Work required | Copy all records exactly; omit pictures.

<<<<

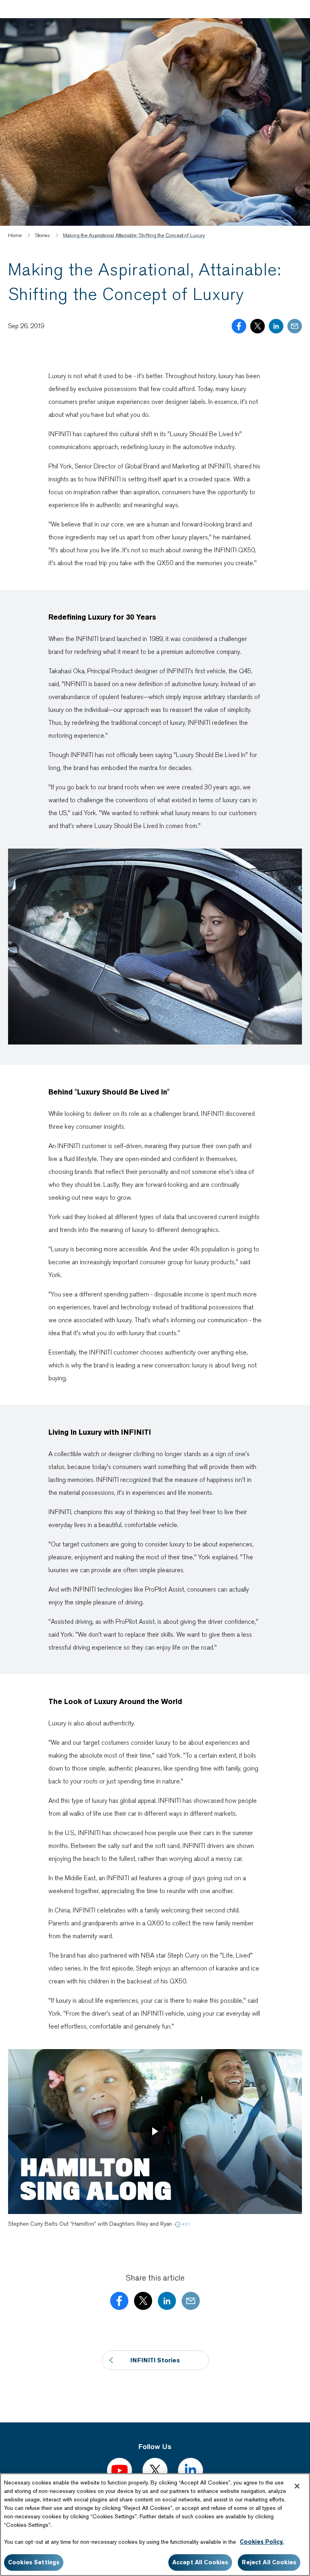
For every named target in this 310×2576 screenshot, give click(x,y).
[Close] (297, 2486)
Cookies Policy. (262, 2541)
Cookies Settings (33, 2562)
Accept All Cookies (200, 2562)
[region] (155, 2524)
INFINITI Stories (155, 2360)
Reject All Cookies (269, 2562)
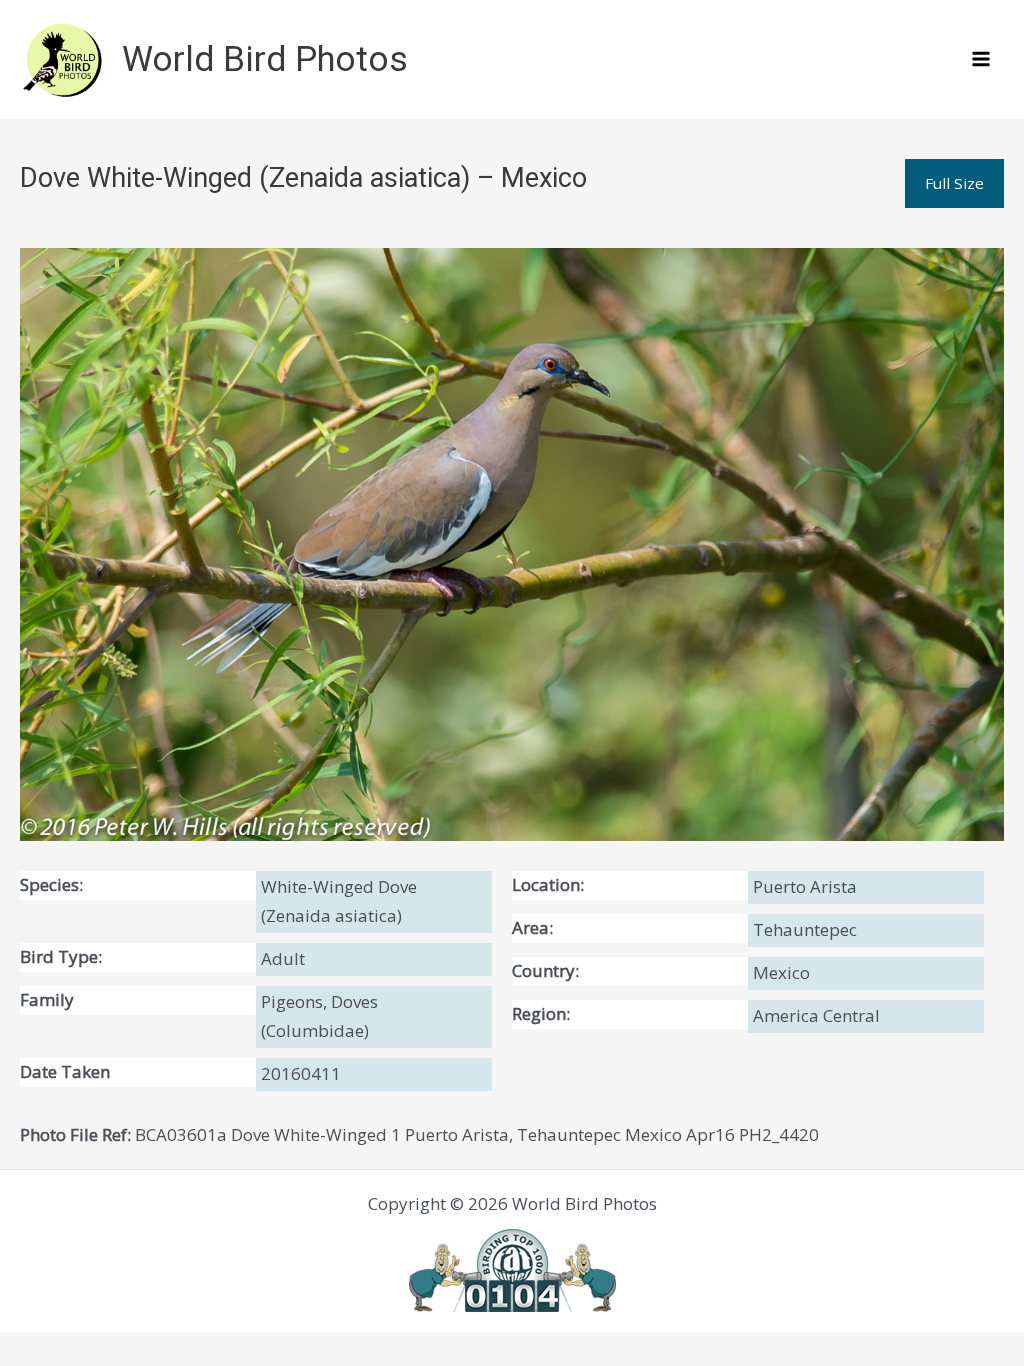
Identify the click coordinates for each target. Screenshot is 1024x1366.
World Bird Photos (265, 59)
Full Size (954, 183)
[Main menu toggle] (982, 60)
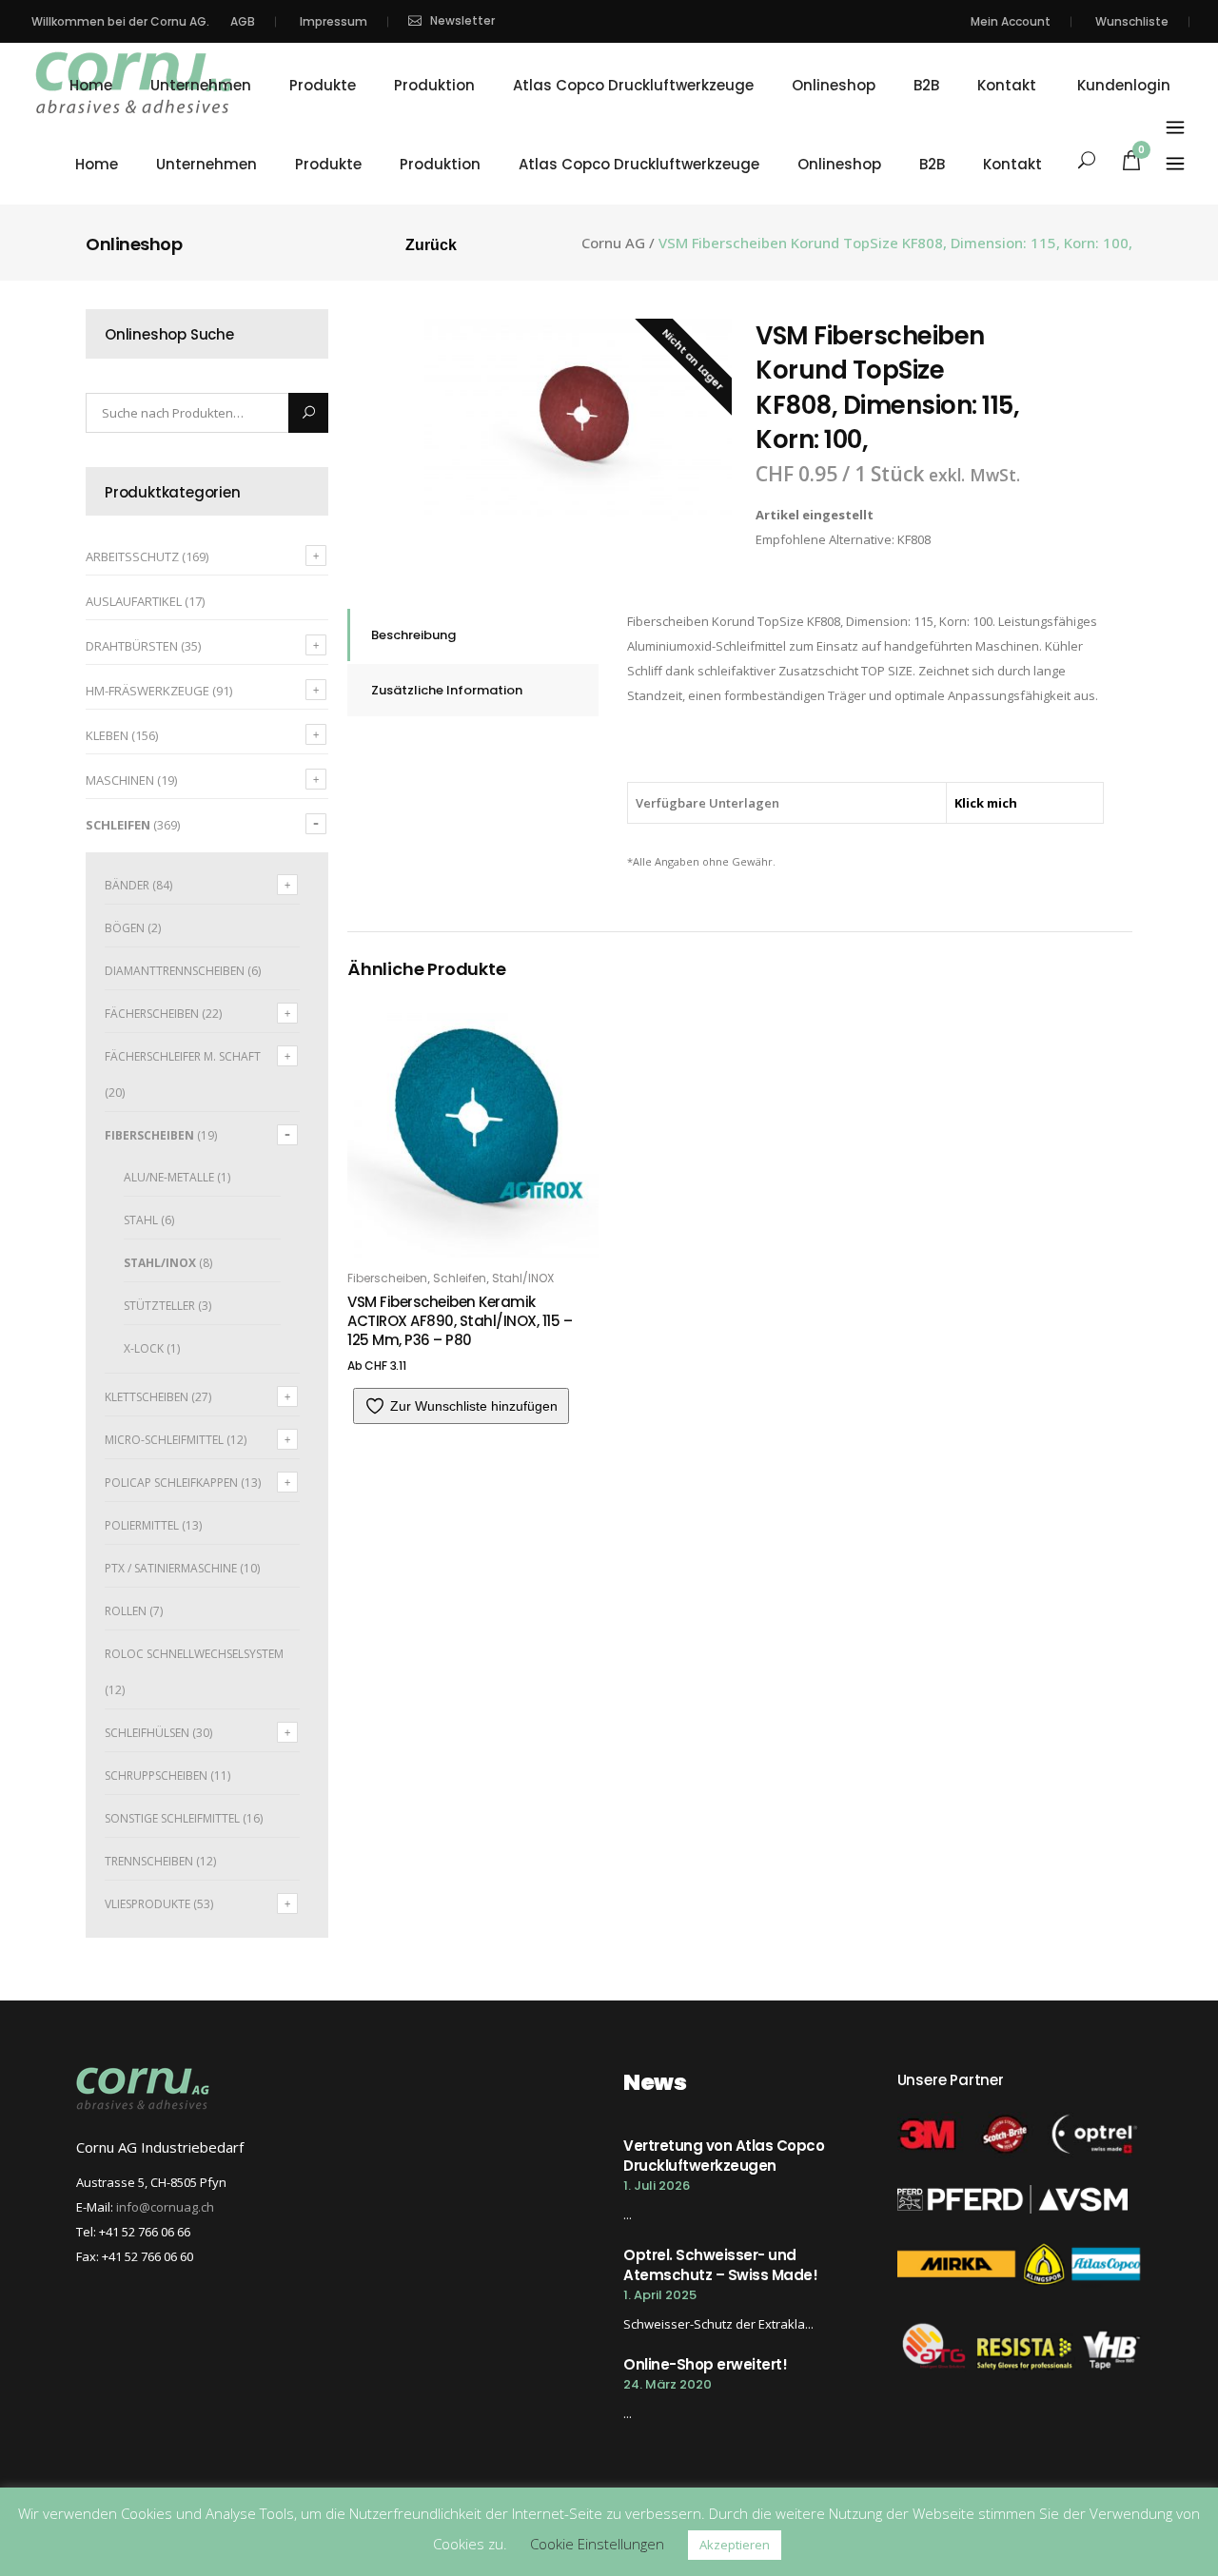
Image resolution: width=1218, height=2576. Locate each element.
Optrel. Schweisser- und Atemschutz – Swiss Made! (720, 2265)
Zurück (431, 245)
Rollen (126, 1611)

>>>>

Task response |
For every named target in this 310×2576 screenshot, give click(x,y).
[Close] (297, 2486)
Cookies Policy. (262, 2541)
Cookies Settings (33, 2562)
Accept All Cookies (200, 2562)
[region] (155, 2524)
INFINITI Stories (155, 2360)
Reject All Cookies (269, 2562)
Identify the click coordinates for each target. Screenshot is 1024x1366.
World Bird Photos (265, 59)
Full Size (954, 183)
[Main menu toggle] (982, 60)
Image resolution: width=1218, height=2576. Locate each element.
Optrel. Schweisser- und Atemschutz – Swiss Made! (720, 2265)
Zurück (431, 245)
Rollen (126, 1611)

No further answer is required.